Uma reflexão sobre o território

É necessário que este seja um momento privilegiado para uma reflexão e um debate alargado entre arquitectos.

Estamos a comemorar desde o passado mês de Julho os 20 anos da Ordem dos Arquitectos. Instituída a 3 de Julho de 1998, a OA é a herdeira das sucessivas designações que a Associação Profissional dos Arquitectos teve desde 1902. A criação da Ordem, com as novas responsabilidades inerentes, veio, no entanto, marcar uma nova realidade para a profissão.

Uma nova realidade acompanhada também de novas responsabilidades na regulação do exercício da profissão. De facto, enquanto associação profissional de direito público, a Ordem veio beneficiar de todo um novo enquadramento jurídico, no que se refere ao relacionamento entre os arquitectos e a sociedade, fixando regras na organização das relações de trabalho, e na forma de relacionamento com as estruturas políticas.

Em suma, novas responsabilidades que passam, desde logo, pela clarificação das relações com outras profissões envolvidas na elaboração de projectos ou no acompanhamento de obras, mas também por uma maior intervenção nas áreas de formação e no seu reconhecimento, bem como no modo de estruturação das cada vez mais frequentes e complexas relações internacionais e de articulação das legislações dos diversos Estados.

A importância de muitas destas responsabilidades foi há vários anos reconhecida pela própria Comunidade Europeia, quando criou legislação específica para a área da arquitectura, a única, para além da área da saúde, a ser objecto de directivas próprias. Significativo, também, o facto de a mesma Comunidade ter escolhido obras de arquitectura para constarem nas notas da moeda europeia, representando uma síntese da arte e da técnica, como base da nossa cultura europeia. São obras que estão representadas desde as da antiguidade clássica (na nota de cinco euros) até aos exemplos mais modernos da arquitectura contemporânea (nas notas de 500 euros), estas manifestamente menos conhecidas.

É toda esta memória da evolução da nossa cultura que diariamente nos passa pelas mãos, mas à qual damos, geralmente, pouca atenção.
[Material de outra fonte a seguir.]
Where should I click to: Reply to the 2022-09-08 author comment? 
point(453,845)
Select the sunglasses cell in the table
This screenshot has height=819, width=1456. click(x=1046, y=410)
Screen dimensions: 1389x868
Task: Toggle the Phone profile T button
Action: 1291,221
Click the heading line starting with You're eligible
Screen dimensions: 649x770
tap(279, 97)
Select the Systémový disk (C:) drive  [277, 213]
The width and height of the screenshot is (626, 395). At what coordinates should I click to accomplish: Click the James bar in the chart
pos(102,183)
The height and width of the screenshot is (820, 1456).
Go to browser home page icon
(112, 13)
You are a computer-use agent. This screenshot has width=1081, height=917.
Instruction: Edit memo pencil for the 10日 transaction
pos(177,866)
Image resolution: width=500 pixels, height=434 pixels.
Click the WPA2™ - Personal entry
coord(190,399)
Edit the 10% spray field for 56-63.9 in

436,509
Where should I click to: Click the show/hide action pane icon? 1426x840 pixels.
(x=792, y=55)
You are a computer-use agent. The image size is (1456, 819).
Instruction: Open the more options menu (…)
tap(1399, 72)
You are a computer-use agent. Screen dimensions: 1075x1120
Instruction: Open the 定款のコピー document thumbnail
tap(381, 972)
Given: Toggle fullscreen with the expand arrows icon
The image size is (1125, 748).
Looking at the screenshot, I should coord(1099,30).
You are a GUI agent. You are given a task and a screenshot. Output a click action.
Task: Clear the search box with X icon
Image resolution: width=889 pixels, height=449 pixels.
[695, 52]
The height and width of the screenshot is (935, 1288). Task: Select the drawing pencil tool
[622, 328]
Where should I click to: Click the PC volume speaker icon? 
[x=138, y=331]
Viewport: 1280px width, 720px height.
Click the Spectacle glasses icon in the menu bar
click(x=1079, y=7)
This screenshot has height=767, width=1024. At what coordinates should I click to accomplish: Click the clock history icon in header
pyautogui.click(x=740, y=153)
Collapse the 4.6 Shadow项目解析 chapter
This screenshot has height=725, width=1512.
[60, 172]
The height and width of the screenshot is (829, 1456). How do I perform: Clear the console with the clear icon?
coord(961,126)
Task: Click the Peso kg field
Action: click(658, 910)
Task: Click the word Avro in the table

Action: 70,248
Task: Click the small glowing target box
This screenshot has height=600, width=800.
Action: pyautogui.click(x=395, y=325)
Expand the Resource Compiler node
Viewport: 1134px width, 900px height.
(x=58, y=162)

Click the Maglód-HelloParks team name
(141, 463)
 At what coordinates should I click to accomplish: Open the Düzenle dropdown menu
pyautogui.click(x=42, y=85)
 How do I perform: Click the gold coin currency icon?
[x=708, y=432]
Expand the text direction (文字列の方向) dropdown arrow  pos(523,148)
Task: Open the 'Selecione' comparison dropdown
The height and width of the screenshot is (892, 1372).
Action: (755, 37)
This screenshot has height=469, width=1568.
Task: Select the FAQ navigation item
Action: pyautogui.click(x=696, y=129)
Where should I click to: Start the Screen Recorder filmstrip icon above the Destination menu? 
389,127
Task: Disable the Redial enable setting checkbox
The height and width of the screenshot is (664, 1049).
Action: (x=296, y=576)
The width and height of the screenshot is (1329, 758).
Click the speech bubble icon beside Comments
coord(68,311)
Pouca atenção que quase sempre demonstramos perante muitas das obras com que nos cruzamos no nosso dia-a-dia. De facto, apesar de passarmos grande parte das nossas vidas rodeados de arquitectura, estamos pouco atentos à sua presença, o que reflecte, também, o modo como lidamos com o património arquitectónico.

Neste ano, declarado como Ano Europeu do Património Cultural, foi este o tema escolhido para o nosso Congresso, "O património arquitectónico e paisagístico". Um património que, também entre nós, está em rápido processo de transformação e sujeito a múltiplas pressões, esperando, com mais este debate, contribuir com algumas das respostas urgentes e adequadas de que este património tanto carece.

Para reflectir sobre alguns destes e outros assuntos vamos, de 25 a 27 deste mês, realizar o 15.º Congresso dos Arquitectos, que terá lugar no Algarve, em Lagoa, no Centro de Congressos do Arade. Vamos realizá-lo no ano em que se completam também os 70 anos sobre a primeira vez em que o Estado, à época apelidado de Novo, permitiu que os arquitectos se reunissem para conversar sobre os seus problemas. Foi em 1948, quando foi realizado o primeiro, hoje quase mítico, Congresso dos Arquitectos.

Já então, tal como agora, a preocupação central era o sempre difícil equilíbrio entre os vários poderes, do político ao económico, das múltiplas necessidades sociais aos desejos profissionais. Os problemas com que actualmente nos confrontamos são naturalmente muito diferentes dos dessa época mas, então como agora, é necessário que este seja um momento privilegiado para uma reflexão e um debate alargado entre arquitectos.

Um debate agora mais complexo, porque extensível a muitos outros aspectos, que começam pela necessidade de reflexão sobre o respectivo enquadramento socioprofissional pois, apesar de todos os reconhecimentos feitos à profissão de arquitecto, esta continua cercada de múltiplos e sempre renovados constrangimentos de vária ordem. Constrangimentos de uma produção legislativa ainda cheia de contradições, frequentemente sujeita a ambiguidades de interpretação, ou a pressões especulativas que impedem o desejável contributo à qualificação do ambiente onde vivemos. 

Sendo o enquadramento social e a melhoria qualitativa do ambiente arquitectónico e paisagístico a razão principal da nossa actividade, urge uma reflexão como a que iremos fazer no decurso deste Congresso.